"""

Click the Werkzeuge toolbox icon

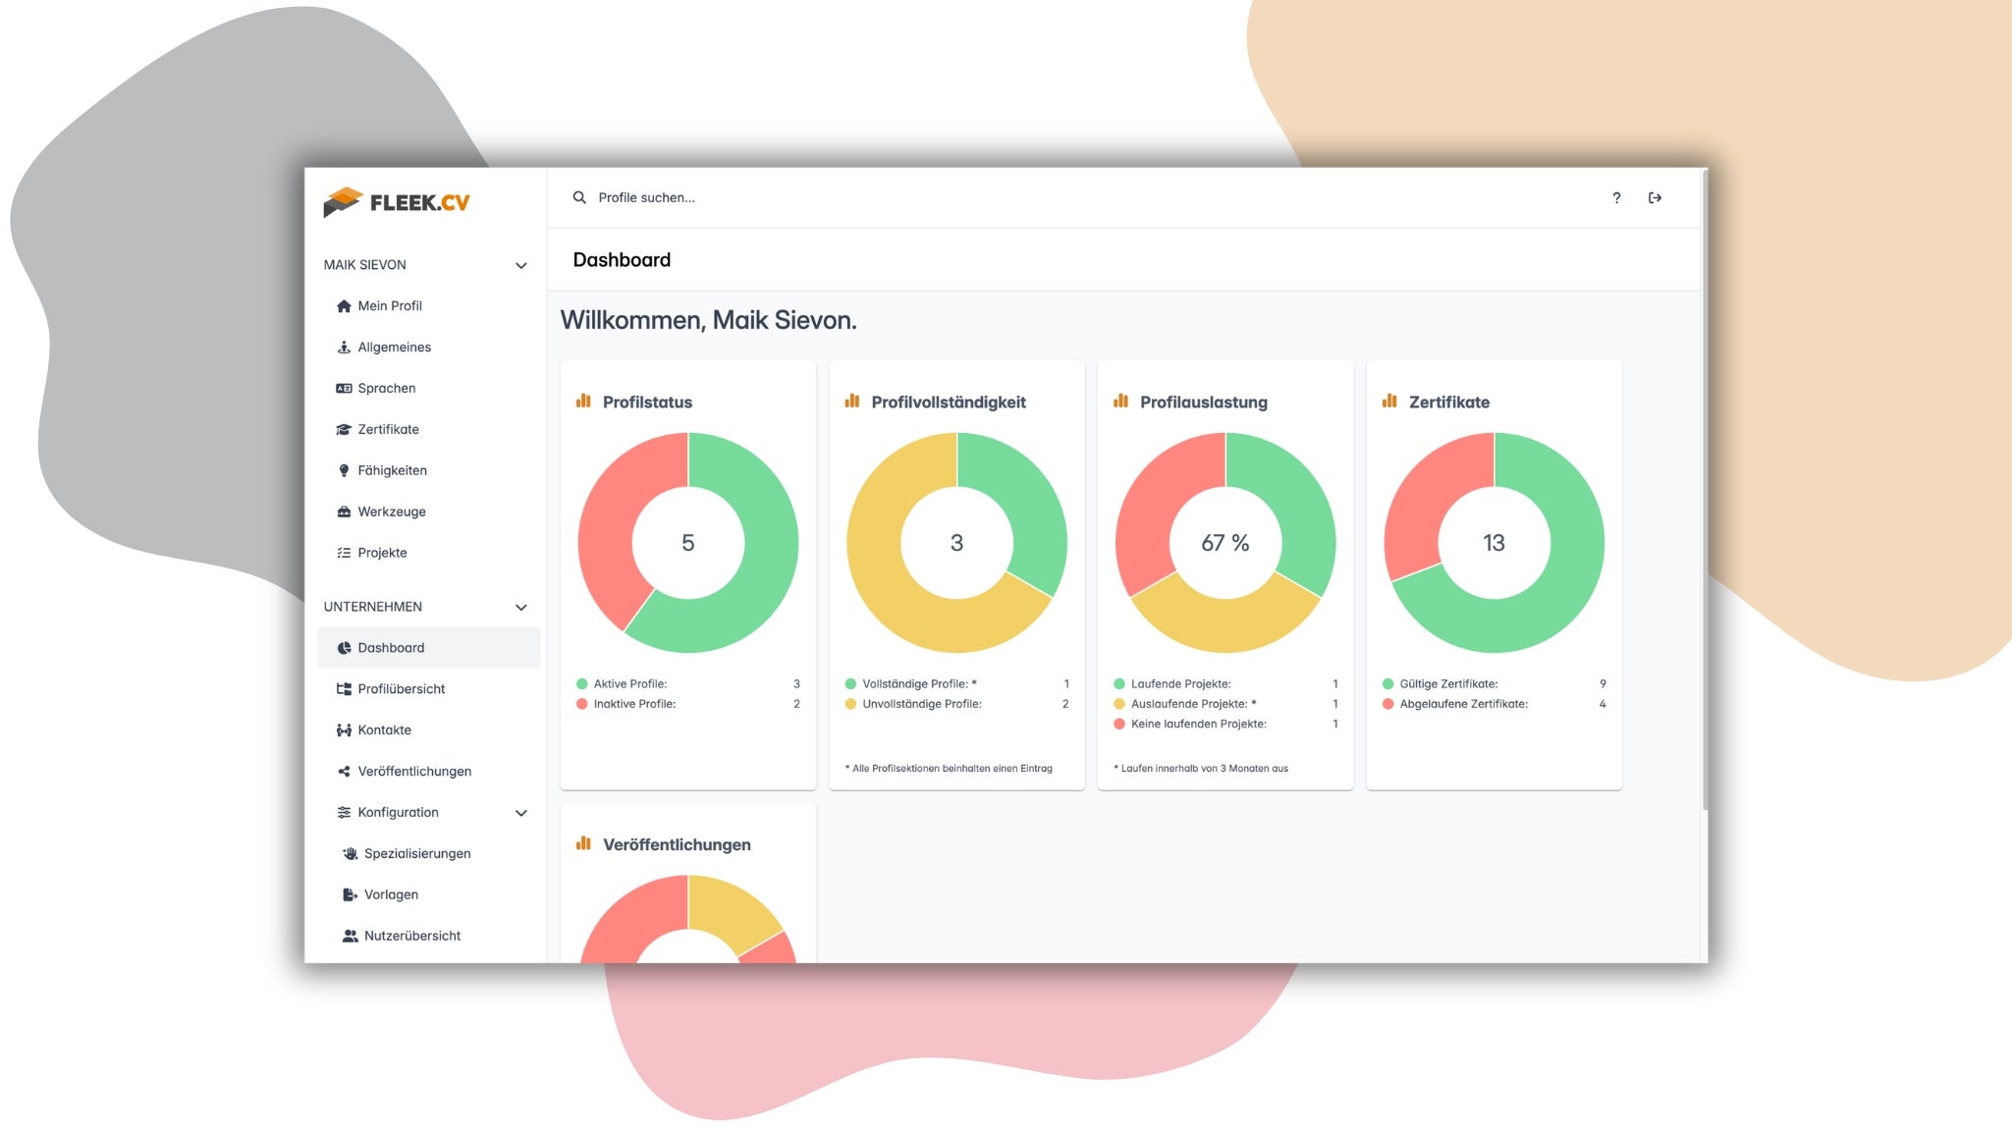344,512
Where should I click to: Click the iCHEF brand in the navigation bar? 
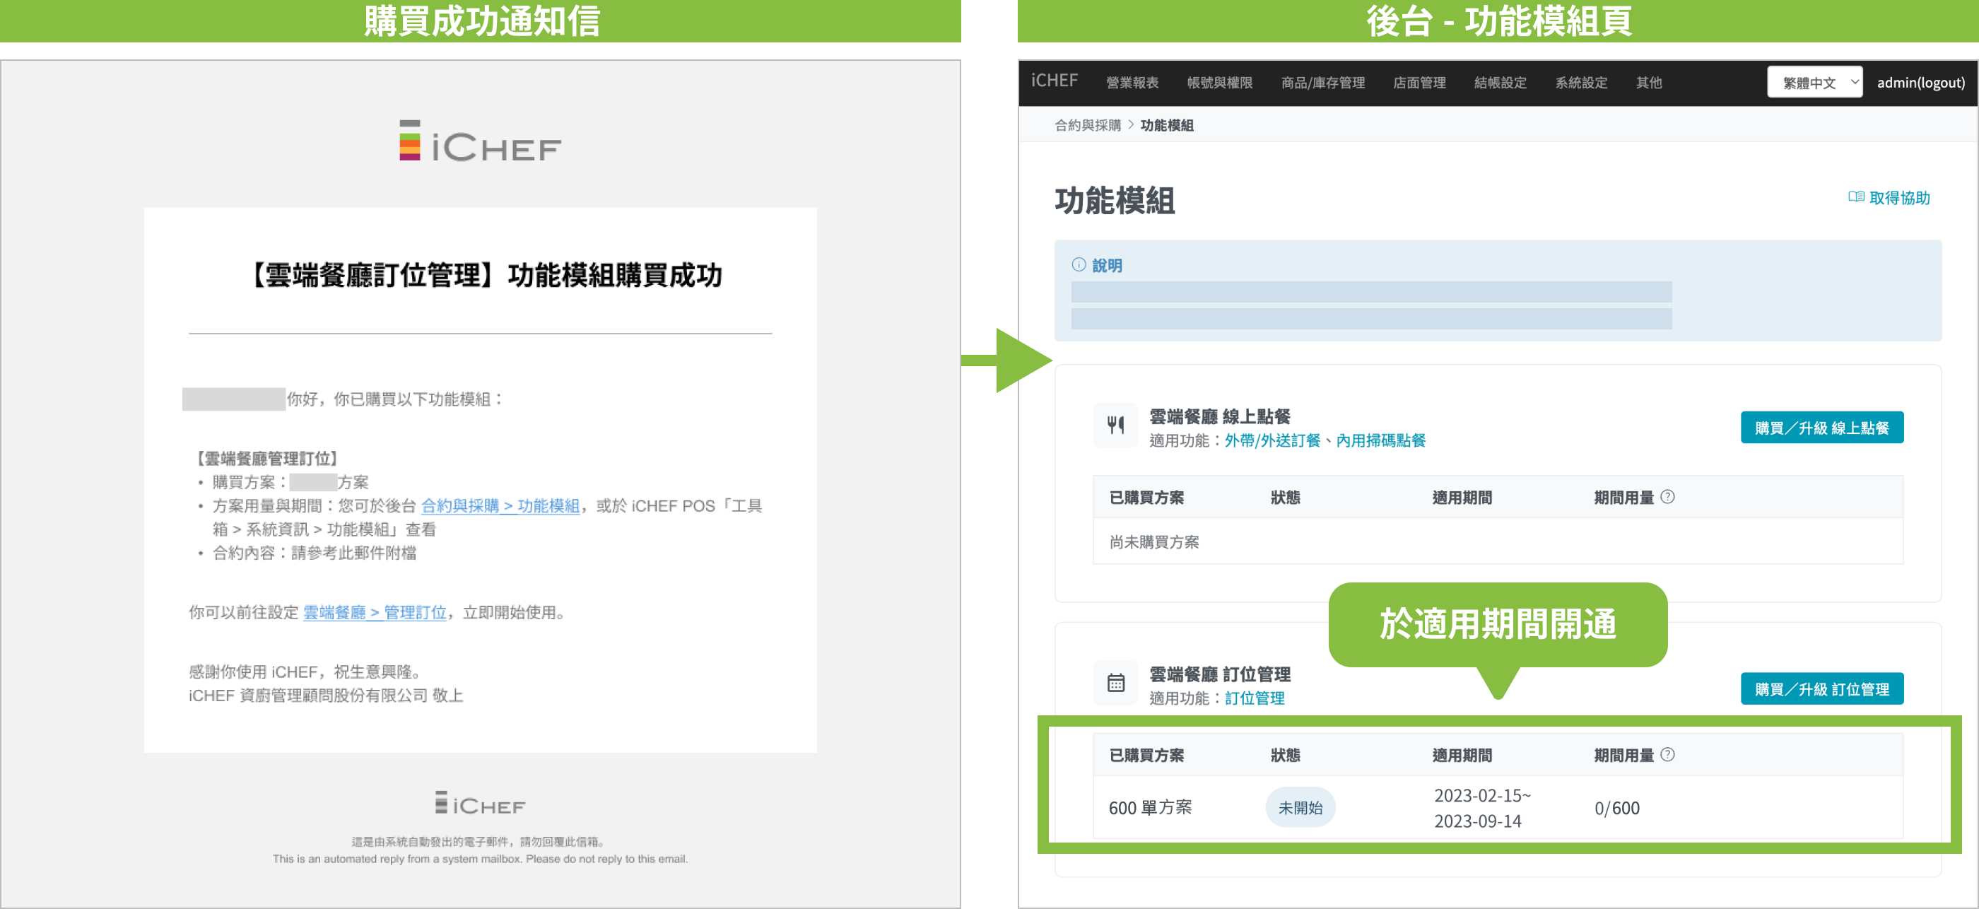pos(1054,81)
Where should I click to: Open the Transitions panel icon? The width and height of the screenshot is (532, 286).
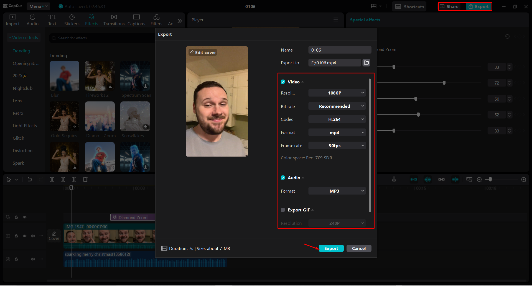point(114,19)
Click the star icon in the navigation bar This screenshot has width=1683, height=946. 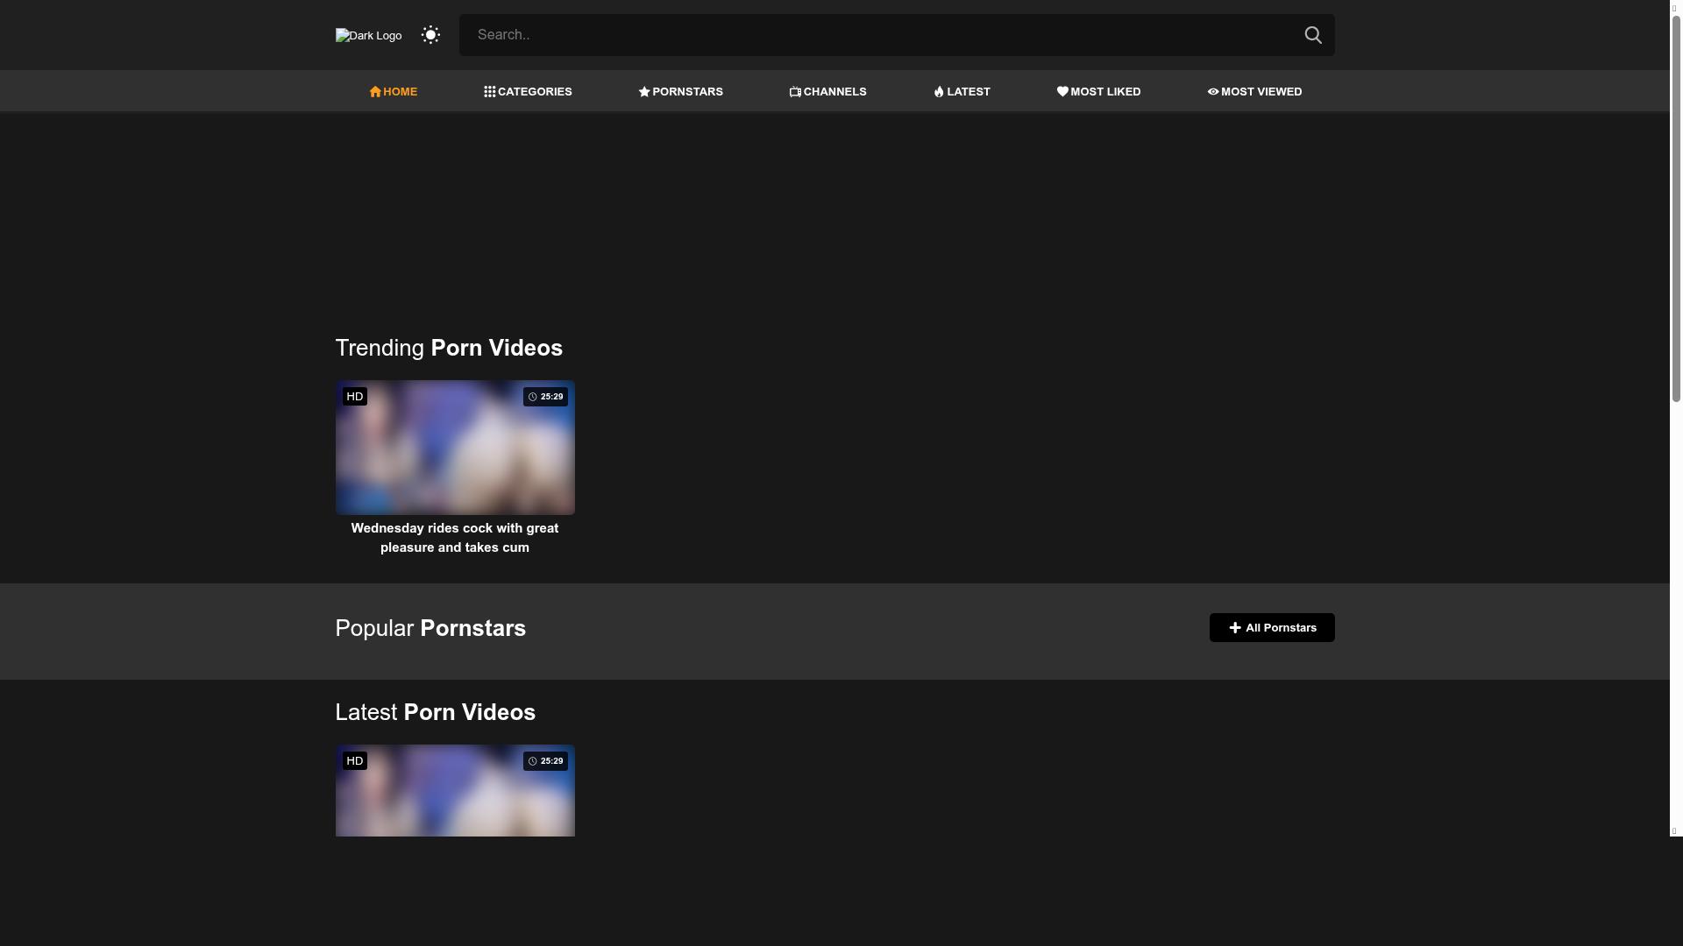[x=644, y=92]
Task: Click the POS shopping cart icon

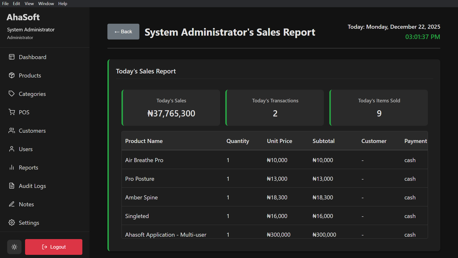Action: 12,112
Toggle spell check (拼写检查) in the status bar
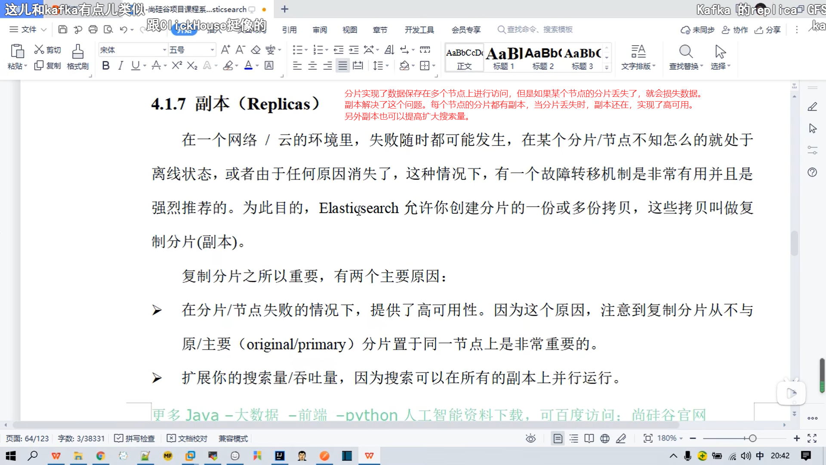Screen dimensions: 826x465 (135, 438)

"""

## PROBLEM STATEMENT
Could you write out exactly the lines from the line containing "Task: Click the POS shopping cart icon" to the end of the material, and nothing else? No pictures belong in the copy.

## ANSWER SECTION
Task: Click the POS shopping cart icon

Action: 12,112
Toggle spell check (拼写检查) in the status bar
Screen dimensions: 826x465 (135, 438)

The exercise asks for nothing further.